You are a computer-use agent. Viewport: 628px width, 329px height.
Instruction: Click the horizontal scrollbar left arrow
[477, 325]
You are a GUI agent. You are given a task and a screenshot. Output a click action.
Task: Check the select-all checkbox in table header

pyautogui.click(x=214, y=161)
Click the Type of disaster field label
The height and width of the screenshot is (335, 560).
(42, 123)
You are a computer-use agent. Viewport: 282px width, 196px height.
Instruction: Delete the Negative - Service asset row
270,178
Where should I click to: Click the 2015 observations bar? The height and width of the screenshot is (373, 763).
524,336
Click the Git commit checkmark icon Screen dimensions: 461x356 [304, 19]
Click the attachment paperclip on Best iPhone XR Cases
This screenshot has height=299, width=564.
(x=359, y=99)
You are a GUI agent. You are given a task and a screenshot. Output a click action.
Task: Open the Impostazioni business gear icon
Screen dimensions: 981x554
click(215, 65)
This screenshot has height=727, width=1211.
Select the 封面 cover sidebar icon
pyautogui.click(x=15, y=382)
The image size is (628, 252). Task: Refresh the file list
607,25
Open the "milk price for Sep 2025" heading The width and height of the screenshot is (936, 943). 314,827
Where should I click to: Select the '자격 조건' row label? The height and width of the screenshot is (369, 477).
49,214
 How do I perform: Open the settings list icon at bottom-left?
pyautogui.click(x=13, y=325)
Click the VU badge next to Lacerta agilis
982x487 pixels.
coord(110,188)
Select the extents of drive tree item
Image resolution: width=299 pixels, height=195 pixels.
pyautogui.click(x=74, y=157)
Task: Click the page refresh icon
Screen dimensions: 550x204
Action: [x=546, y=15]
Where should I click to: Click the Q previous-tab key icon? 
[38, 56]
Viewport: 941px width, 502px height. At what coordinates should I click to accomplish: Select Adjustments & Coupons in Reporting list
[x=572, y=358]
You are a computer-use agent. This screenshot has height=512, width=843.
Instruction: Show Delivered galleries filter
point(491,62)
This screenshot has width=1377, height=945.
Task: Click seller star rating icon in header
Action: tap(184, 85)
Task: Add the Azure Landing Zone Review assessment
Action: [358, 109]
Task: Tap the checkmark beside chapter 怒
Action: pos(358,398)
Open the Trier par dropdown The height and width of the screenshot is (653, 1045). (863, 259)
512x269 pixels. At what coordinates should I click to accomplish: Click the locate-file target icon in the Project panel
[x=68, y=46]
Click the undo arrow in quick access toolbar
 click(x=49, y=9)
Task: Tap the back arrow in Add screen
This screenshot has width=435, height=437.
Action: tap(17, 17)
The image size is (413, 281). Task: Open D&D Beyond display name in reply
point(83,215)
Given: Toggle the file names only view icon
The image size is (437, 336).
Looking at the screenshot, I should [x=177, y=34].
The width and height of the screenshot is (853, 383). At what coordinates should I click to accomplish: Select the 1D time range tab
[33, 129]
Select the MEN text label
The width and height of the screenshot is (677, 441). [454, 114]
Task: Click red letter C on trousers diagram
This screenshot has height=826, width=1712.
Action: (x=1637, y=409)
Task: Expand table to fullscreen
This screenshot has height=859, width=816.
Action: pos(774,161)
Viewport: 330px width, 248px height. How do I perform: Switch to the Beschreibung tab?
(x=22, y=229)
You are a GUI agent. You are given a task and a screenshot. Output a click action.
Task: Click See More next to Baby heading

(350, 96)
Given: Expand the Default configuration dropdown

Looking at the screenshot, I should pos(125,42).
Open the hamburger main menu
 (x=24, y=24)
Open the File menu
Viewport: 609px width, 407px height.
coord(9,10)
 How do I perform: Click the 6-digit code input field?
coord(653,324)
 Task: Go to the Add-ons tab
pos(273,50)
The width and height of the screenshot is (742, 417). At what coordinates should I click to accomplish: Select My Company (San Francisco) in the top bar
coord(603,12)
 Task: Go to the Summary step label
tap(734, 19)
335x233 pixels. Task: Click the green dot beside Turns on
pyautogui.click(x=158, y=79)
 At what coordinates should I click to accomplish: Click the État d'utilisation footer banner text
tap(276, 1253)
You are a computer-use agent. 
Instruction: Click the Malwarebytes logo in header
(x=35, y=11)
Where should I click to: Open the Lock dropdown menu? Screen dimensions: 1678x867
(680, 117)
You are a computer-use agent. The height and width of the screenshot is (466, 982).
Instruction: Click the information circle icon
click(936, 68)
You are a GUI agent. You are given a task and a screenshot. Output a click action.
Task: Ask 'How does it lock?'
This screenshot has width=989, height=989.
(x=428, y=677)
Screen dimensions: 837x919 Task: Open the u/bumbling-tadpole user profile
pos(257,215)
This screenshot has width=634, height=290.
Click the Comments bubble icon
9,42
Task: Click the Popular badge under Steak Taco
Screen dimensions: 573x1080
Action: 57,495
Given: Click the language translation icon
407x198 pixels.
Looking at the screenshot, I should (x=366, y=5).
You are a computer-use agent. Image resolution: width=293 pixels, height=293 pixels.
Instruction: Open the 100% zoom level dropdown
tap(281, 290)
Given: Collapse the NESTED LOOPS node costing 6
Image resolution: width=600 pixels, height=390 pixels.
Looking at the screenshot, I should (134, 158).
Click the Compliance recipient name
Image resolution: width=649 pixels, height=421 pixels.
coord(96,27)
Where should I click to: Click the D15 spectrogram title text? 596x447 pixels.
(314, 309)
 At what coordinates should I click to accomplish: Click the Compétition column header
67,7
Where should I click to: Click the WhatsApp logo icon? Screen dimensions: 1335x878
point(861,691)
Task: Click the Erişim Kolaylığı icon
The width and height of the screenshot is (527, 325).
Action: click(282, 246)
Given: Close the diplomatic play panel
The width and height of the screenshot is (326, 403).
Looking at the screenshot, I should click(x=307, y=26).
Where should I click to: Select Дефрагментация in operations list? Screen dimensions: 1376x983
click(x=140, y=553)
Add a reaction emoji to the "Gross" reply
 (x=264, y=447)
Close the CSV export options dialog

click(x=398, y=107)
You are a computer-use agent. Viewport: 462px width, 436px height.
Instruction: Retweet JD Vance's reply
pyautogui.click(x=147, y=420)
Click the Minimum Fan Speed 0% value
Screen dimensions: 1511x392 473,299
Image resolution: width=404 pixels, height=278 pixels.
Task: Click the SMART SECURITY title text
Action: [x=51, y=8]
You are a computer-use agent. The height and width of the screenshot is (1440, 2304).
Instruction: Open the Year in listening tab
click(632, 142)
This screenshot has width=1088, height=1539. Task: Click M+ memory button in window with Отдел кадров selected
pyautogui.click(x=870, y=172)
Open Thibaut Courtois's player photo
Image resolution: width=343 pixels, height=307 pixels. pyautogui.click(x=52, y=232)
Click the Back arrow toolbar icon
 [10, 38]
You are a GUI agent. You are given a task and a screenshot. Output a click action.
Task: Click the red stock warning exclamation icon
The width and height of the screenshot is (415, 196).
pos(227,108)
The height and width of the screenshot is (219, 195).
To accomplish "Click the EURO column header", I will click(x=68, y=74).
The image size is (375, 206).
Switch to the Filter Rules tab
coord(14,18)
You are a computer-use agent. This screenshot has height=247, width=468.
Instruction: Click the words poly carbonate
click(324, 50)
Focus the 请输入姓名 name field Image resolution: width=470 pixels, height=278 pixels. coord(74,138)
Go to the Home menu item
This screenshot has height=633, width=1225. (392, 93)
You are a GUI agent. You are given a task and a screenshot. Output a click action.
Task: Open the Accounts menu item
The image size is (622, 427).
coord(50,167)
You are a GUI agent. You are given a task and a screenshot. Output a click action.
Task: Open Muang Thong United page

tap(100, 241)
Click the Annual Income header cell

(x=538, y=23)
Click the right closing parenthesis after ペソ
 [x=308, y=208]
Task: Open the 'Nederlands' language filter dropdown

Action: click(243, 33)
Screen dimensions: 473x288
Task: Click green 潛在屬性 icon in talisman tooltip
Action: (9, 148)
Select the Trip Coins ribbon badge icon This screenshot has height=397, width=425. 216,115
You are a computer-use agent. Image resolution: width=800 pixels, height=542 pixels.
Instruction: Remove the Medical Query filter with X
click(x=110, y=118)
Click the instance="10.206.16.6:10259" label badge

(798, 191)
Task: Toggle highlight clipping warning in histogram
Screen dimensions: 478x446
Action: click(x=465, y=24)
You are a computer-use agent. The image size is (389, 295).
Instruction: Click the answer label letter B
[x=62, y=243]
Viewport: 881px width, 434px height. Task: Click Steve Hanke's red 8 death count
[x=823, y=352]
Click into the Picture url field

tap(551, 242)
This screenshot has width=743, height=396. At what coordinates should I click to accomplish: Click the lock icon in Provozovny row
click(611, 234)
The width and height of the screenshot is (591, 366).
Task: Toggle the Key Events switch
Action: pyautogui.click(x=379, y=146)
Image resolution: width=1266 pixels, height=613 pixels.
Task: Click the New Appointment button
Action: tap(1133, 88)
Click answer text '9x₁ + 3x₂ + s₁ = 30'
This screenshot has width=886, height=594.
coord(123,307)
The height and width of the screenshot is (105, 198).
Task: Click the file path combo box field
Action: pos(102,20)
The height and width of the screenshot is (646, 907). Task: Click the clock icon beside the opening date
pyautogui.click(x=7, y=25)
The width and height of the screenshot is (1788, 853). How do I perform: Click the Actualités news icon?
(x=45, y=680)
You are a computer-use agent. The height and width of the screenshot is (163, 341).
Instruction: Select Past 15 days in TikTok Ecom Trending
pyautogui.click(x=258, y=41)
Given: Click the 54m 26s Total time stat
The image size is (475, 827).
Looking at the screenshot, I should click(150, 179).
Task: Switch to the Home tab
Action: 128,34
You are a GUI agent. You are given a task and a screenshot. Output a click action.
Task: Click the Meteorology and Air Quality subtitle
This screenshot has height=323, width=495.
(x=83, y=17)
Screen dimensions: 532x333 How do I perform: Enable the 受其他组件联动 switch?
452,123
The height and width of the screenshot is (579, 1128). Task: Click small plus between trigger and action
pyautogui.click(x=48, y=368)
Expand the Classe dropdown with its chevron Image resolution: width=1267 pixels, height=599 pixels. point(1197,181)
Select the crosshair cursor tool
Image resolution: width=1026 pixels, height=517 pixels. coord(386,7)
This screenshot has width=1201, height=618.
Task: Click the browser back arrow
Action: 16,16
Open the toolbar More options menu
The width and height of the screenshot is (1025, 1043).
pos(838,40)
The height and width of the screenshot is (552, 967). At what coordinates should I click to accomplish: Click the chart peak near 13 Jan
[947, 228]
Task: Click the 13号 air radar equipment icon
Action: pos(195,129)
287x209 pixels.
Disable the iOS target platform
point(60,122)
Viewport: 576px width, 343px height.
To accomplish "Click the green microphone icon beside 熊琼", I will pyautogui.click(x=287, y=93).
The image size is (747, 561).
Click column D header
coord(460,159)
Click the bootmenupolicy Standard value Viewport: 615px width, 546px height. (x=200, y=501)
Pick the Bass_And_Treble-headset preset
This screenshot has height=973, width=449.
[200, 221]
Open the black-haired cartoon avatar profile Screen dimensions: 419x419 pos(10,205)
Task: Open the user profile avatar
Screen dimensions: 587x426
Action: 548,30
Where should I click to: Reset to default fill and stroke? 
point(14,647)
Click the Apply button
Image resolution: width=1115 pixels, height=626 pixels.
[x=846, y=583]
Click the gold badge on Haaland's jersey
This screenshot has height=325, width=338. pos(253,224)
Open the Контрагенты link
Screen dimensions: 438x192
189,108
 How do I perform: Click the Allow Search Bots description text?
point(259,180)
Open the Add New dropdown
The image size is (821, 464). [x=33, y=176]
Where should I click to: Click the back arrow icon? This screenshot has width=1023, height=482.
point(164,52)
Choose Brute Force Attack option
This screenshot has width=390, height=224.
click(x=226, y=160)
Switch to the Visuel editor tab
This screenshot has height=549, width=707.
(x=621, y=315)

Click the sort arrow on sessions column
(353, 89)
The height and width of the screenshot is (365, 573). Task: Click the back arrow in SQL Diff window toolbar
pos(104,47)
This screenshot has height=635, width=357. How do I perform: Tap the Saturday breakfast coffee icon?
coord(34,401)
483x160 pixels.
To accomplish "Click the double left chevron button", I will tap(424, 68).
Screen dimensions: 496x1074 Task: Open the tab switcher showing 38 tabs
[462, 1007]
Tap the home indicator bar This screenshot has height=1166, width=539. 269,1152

════════════════════

State how many lines in the entries above include the word "avatar"; reply with the number alone.

Solution to this task:
2